Nag, Nag, Nag ...

Nag, Nag, Nag...

All right, all right! I'll change the typeface. After scores of complaints from subscribers regarding the poor readability of our print, we have decided to give in and, with this issue, have switched to a different face and a larger size.

It seems that many of you didn't appreciate the overly condensed, squishy, hard-to-read tiny type that is the art director's prerogative to use. I mean, I thought it was enough to give you pages that were nice to look at; but no, you actually wanted to READ the articles. So, while the silent majority of Sojourners readers were content to gradually lose their eyesight, a few troublemakers with typewriters and postage stamps started inundating us with letters. Now you can stop.

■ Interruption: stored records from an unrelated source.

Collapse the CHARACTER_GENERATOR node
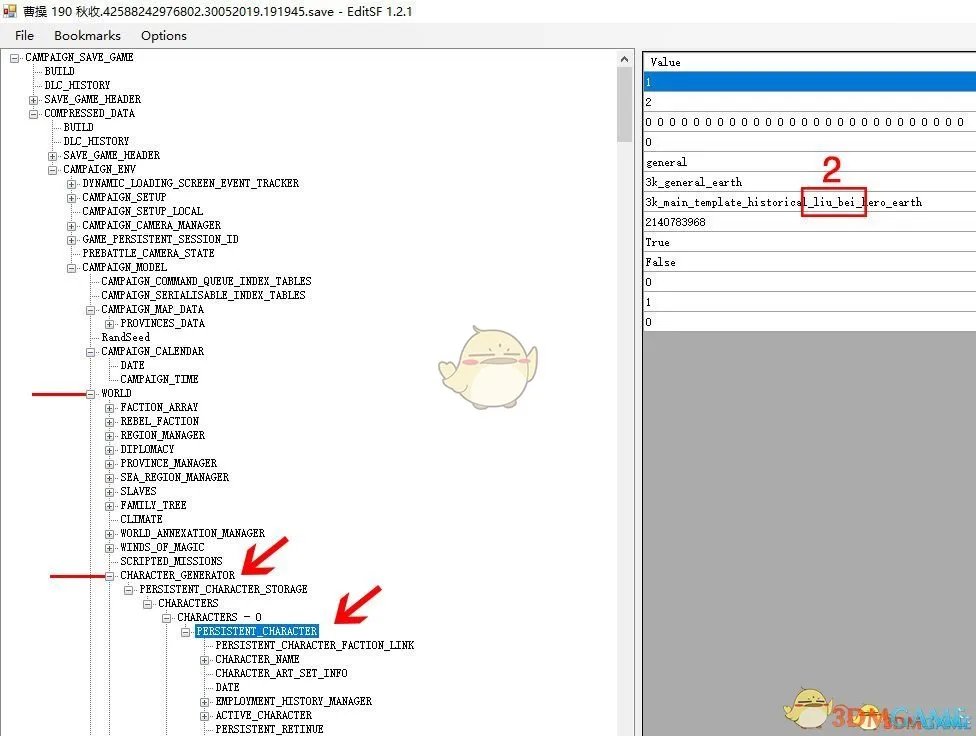 click(x=110, y=576)
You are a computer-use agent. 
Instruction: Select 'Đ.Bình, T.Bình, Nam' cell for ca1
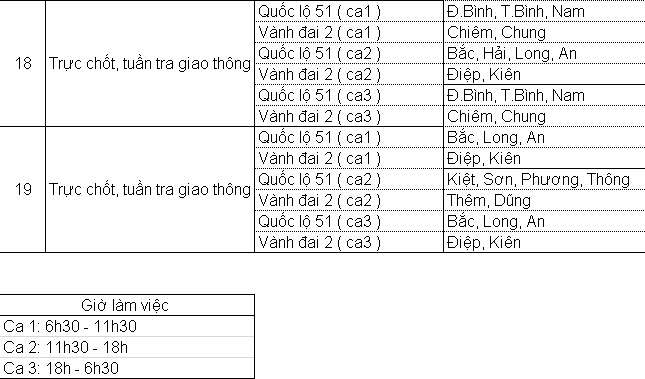click(x=544, y=11)
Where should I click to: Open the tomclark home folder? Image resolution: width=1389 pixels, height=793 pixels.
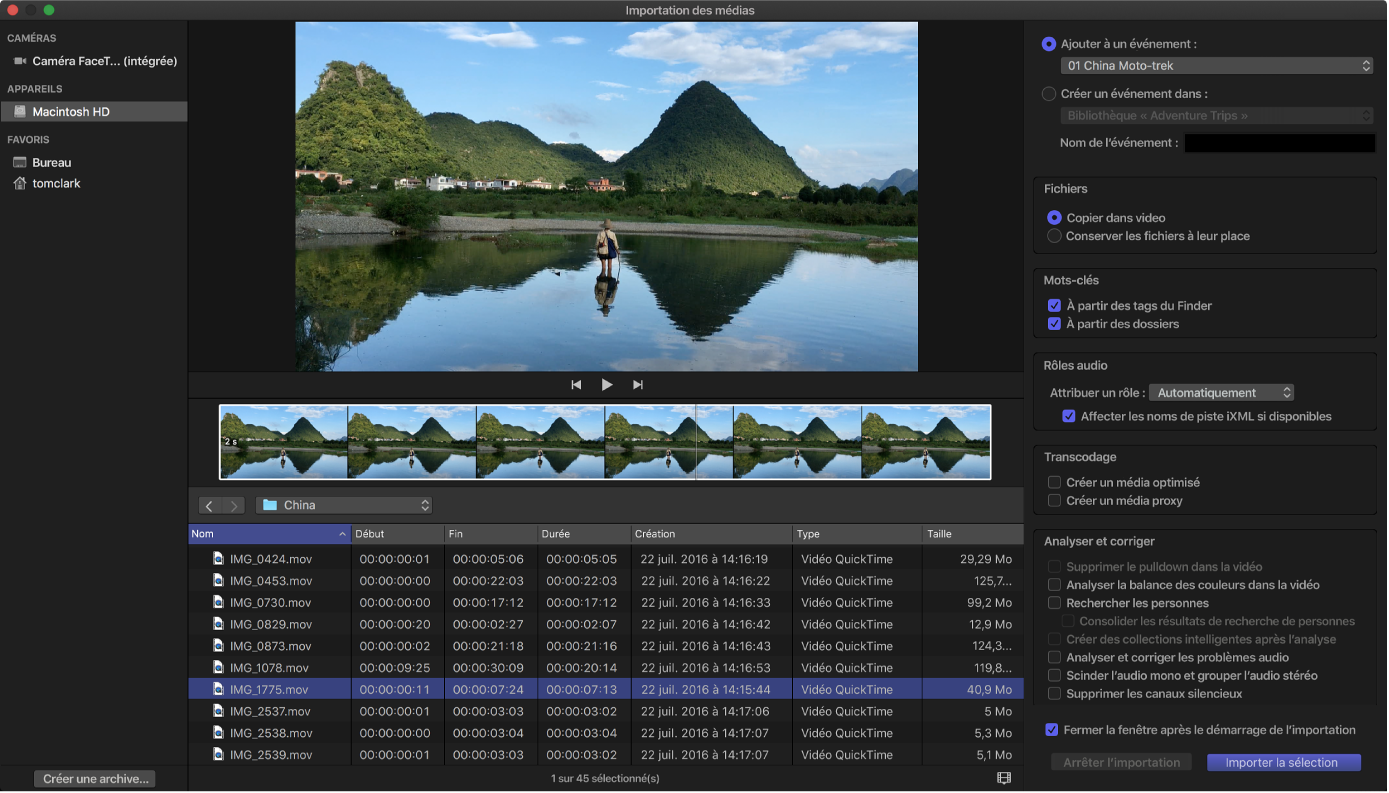[x=56, y=184]

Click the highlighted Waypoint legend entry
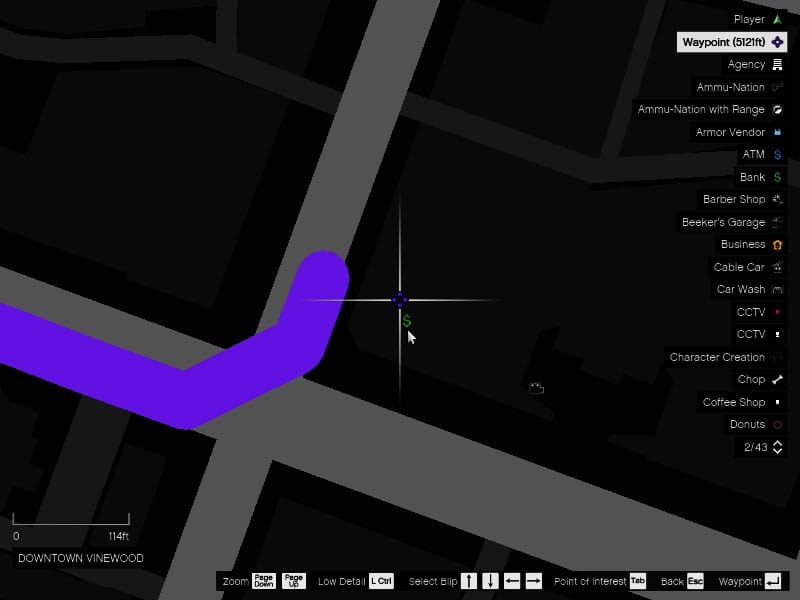point(731,42)
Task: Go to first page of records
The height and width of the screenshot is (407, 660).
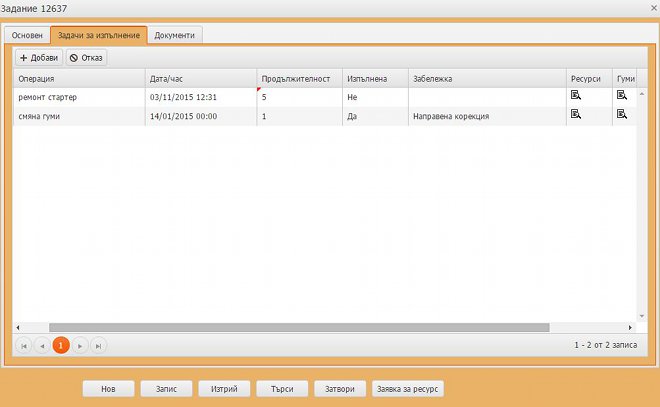Action: (x=23, y=345)
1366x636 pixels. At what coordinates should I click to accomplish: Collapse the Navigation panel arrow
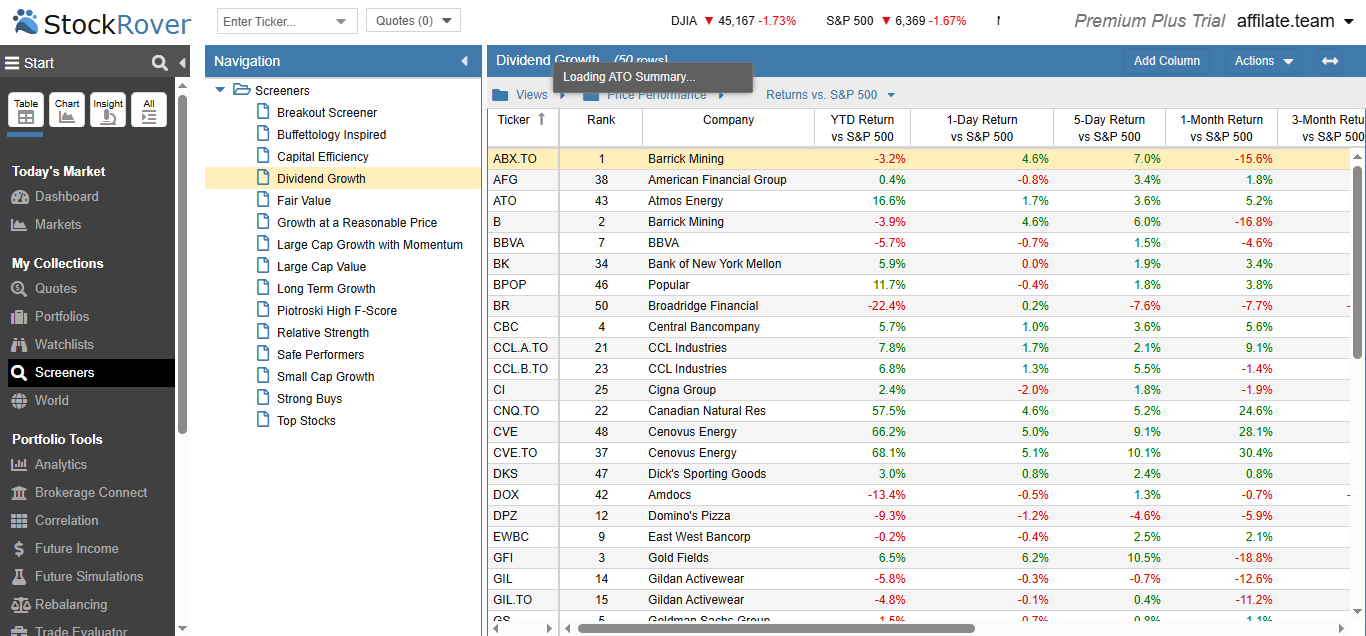pos(464,61)
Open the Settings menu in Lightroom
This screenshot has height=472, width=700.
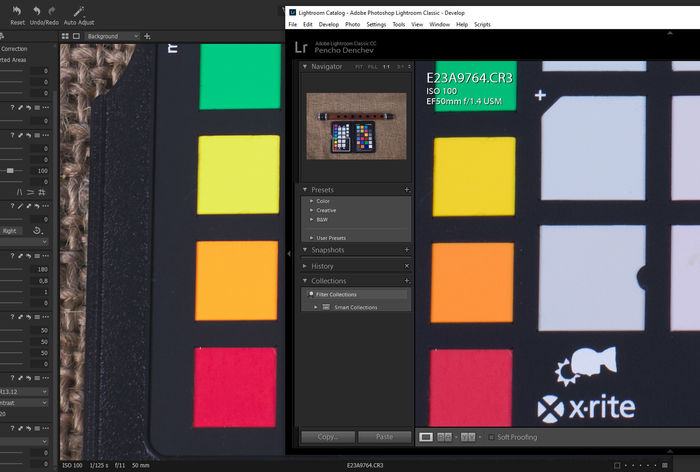tap(376, 23)

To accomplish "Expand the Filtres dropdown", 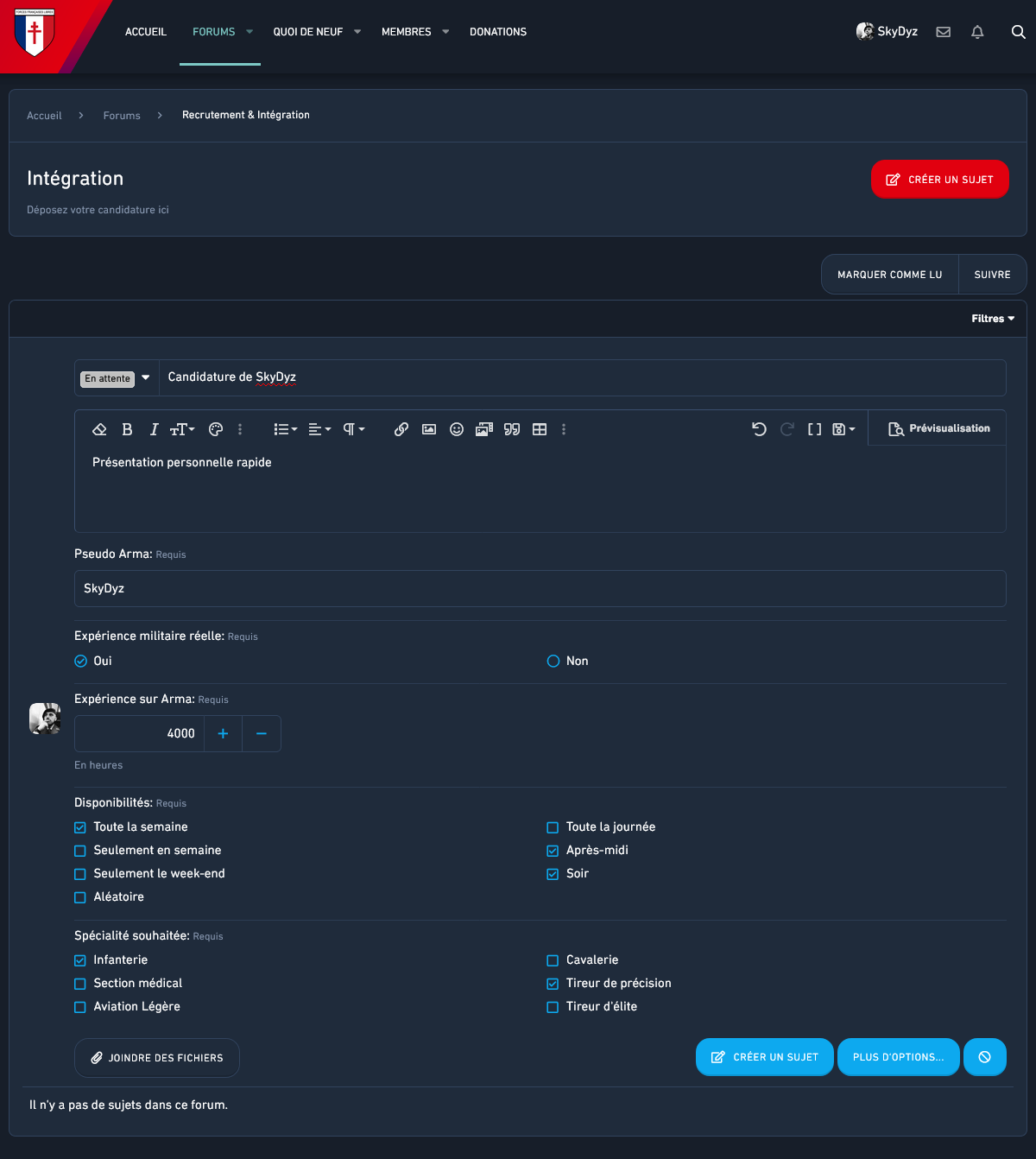I will click(993, 319).
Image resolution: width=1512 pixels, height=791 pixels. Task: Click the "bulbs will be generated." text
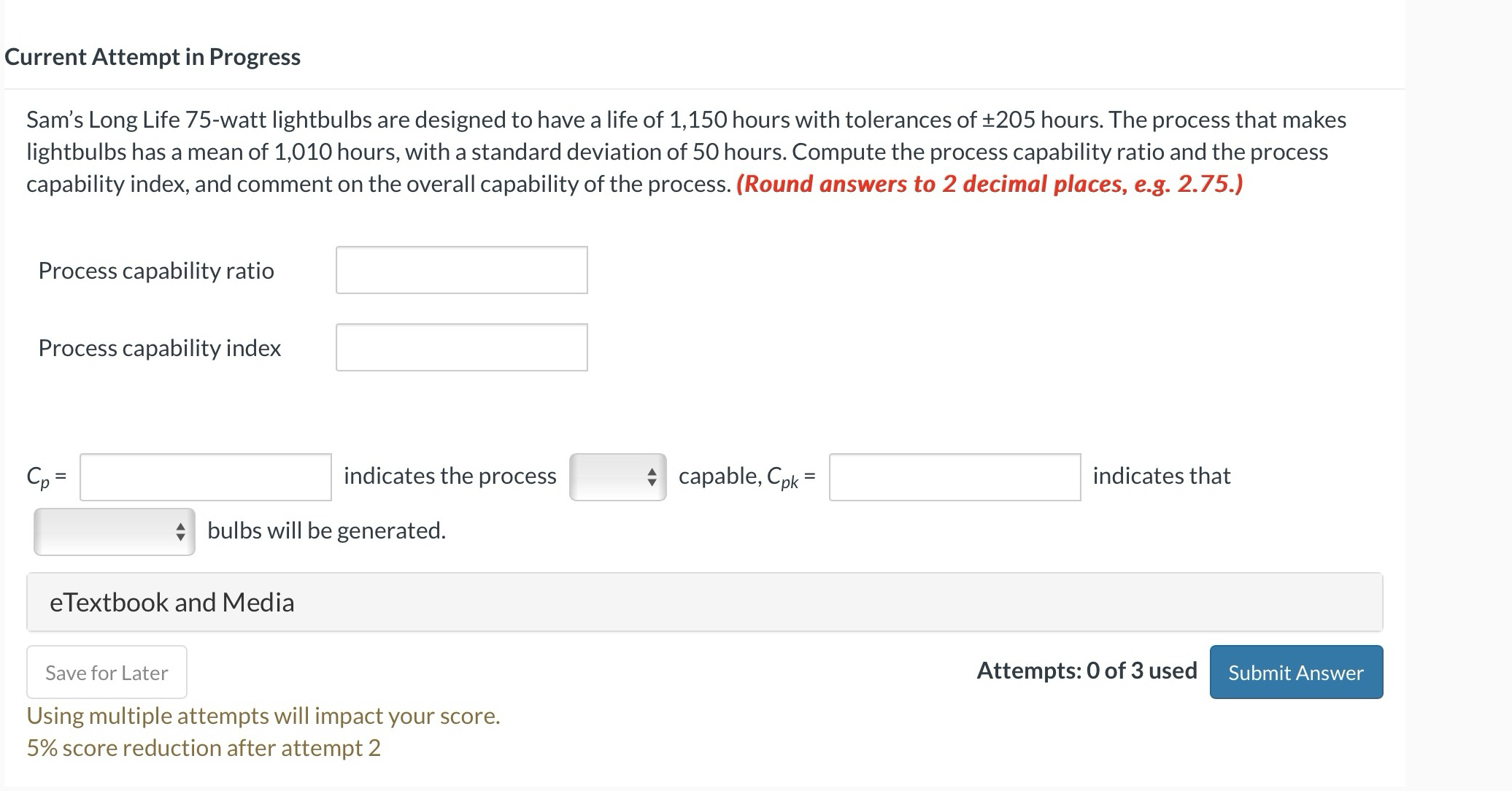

Our new typeface is called Times Roman (named, I think, for the big-city paper that Jesus used to read with his morning coffee and bagel. He would send Bartholomew out everyday to get one, since they didn't have home delivery, but Bartholomew was a little absent-minded and sometimes brought back the Post instead. Or he would forget the newspaper altogether and just buy a couple of Slurpees and a chili dog. Maybe that's why you don't read that much about Bartholomew in the Bible ...).

Our new typeface is more square in shape and easier on the eye. Since research has shown that humans see mainly the tops of letters when reading text, a square typeface provides more line-of-sight data and a "longer look" for each letter than does a narrower face. Thus, information absorption is enhanced. (I learned that in journalism class. Impressed?)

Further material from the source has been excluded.